Mapping a cloned gene under sporulation control by inserttion of a drug resistance marker into the Bacillus subtilis chromosome.

A segment of Bacillus subtilis deoxyribonucleic acid (DNA) previously cloned in Escherichia coli contains a gene (the 0.4-kilobase [kb] gene) whose transcription is activated at an early stage of spore development. To map the genetic location of the 0.4-kb gene, we constructed a hybrid plasmid that inserts a chloramphenicol resistance determinant into the B. subtilis chromosome by recombination at a site of homology between cloned B. subtilis DNA and the chromosome.
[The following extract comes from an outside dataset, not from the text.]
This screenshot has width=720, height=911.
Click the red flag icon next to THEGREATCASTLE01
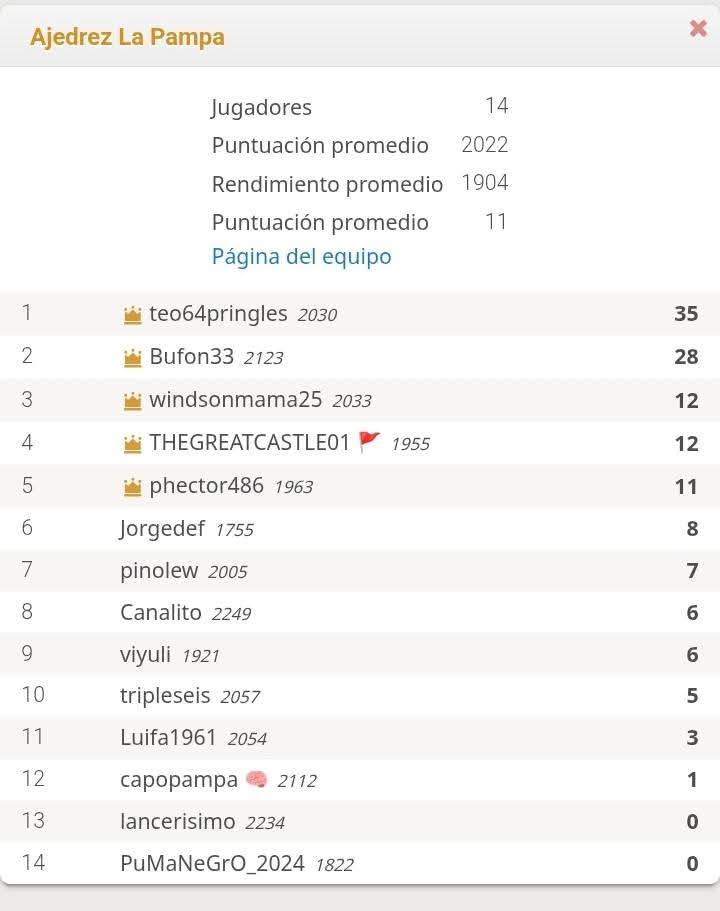pyautogui.click(x=370, y=442)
This hybrid plasmid (p1949-2) was constructed from the E. coli plasmid pMB9, the B. sultilis chloramphenicol resistance plasmid pCM194 (whose replication function was inactivated), and B. subtilis DNA from the vicinity of the 0.4-kb gene. Transformation of B. subtilis cells to drug resistance by p1949-2 was dependent upon the B. subtilis RecE+ phenotype and resulted in specific and predictable changes in the pattern of endonuclease restriction sites in the 0.4-kb gene region of the chromosome. Chloramphenicol resistance in cells transformed by p1949-2 was mapped to the purA-cysA region of the B. subtilis chromosome, a region. In addition, DNA adjacent to the 0.4-kb gene was shown to contain the wild-type allele of genetic marker (tms-26) from that region.